Back in 2011 Shropshire Council took a pretty forward thinking decision to create an in-house service design team. At the time there were probably only a couple of other council’s in the country thinking that way, so I was pretty lucky be a founding member of the team. I started my career at Shropshire Council back in 2003, joining as Supporting People Information Management Officer. I spent a few years pinballing around various departments in data and performance roles, but I didn't always feel that what I was doing was having a real impact. That all changed in 2011. For the first time, it felt like I had a career. I was finally redressing the decision I made to study IT at university, rather than product design, and it felt great!

Service Design was like a breath of fresh air. From day one I was hooked, and I soon became passionate about human centred design. The biggest revelation was the fact that I could get out and talk to people about their lives, spending time with them and shadowing them in order to really understand them as individuals, not just service users.

I came to realise that the public and social sector can no longer afford to deliver one size fits all services which address a perceived need, and have to work with partners to design new types of service which develop communities by treating citizens as customers, understanding their wants and needs but also focusing on their own capabilities. I became a firm believer in focusing on assets rather than deficits.  

Over time I came to realise that the biggest impacts come when you involve people in change rather than deliver it to them like a transaction - really understanding the customers who I was designing for, and getting the buy-in of colleagues through rolling up my sleeves and working alongside them, rather than directing them like a traditional consultant might do. During my time as a service designer in the council's business design team, I worked with colleagues on a range of diverse projects including co-designing new approaches to adult social care, improving health outcomes for citizens, co-designing new ways of managing household waste and finding ways to mainstream the use of design thinking across the organisation.
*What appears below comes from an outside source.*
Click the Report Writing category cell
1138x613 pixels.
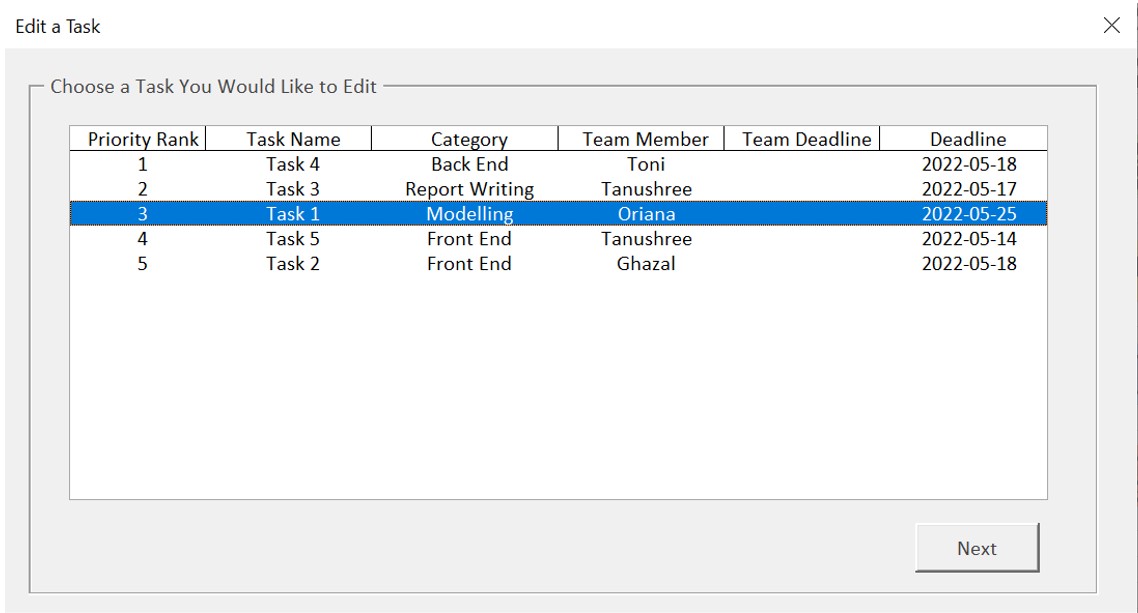tap(469, 188)
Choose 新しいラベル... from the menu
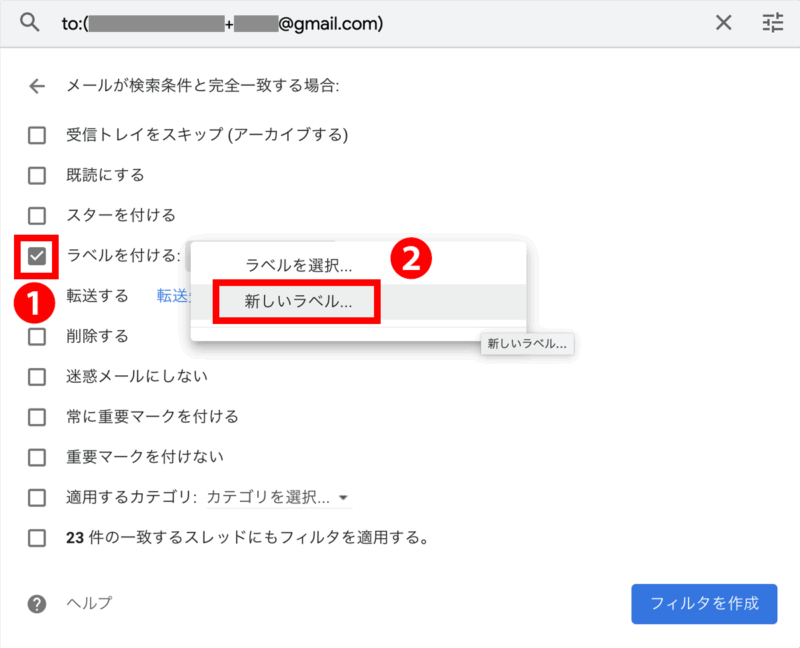The height and width of the screenshot is (648, 800). [x=298, y=302]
In 2015 I setup the council's iLab to provide a space for the team to work on design challenges that allowed us to exploit the trends and opportunities which we spotted through the course of our work, or through the networks we had started to build. The idea was to provide a controlled environment in which to nurture, develop and test hunches and ideas and turn them into an evidence base that we could proactively present to leaders. Over the past two years or so the council’s iLab has developed into much more and is now used as a platform from which the team can run inspiration sessions and design thinking training sessions, as well as host global service jams and social design drinks events.
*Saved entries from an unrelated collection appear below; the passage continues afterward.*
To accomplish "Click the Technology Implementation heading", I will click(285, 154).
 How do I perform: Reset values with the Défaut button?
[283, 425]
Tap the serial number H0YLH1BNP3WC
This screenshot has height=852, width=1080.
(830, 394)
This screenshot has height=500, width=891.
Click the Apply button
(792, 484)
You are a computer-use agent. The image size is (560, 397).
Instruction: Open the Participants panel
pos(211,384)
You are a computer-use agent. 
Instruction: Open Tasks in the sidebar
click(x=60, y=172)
I’ve developed a simple mission to build networks for social change. The problems we are seeking to address in the public and social sectors are often wicked by nature, and because wicked problems transcend organisations and sectors, no single organisation can solve a given problem on their own. The solutions have to be found in creating networks that work together to transcend silos and create effective ecosystems that support and inspire people to be the best they can be.
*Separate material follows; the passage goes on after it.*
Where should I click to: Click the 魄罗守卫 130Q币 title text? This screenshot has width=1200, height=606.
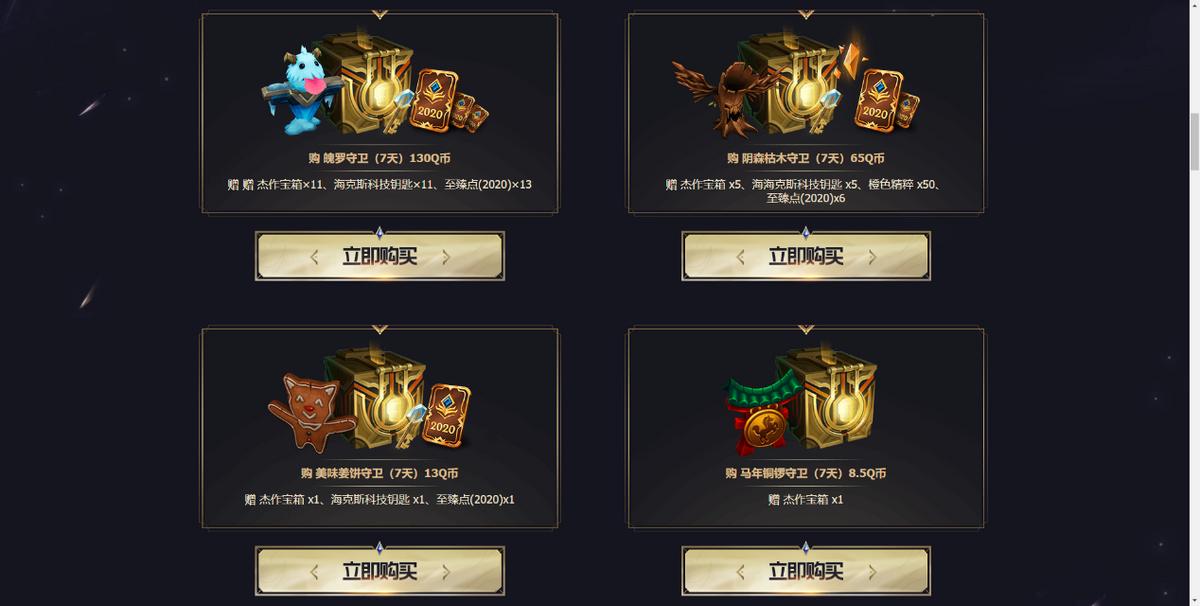pos(379,158)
I’ve followed with interest the work Paul and the team have been doing in the Lab at Bromford since I first started seeing tweets and blogs appear, so I’m over the moon to now have the opportunity to take up the position of Lab Designer in such a forward thinking and and progressive organisation, and write for the blog myself. I’m really looking forward to getting stuck into a new set of design challenges, and hopefully building some networks for social change along the way.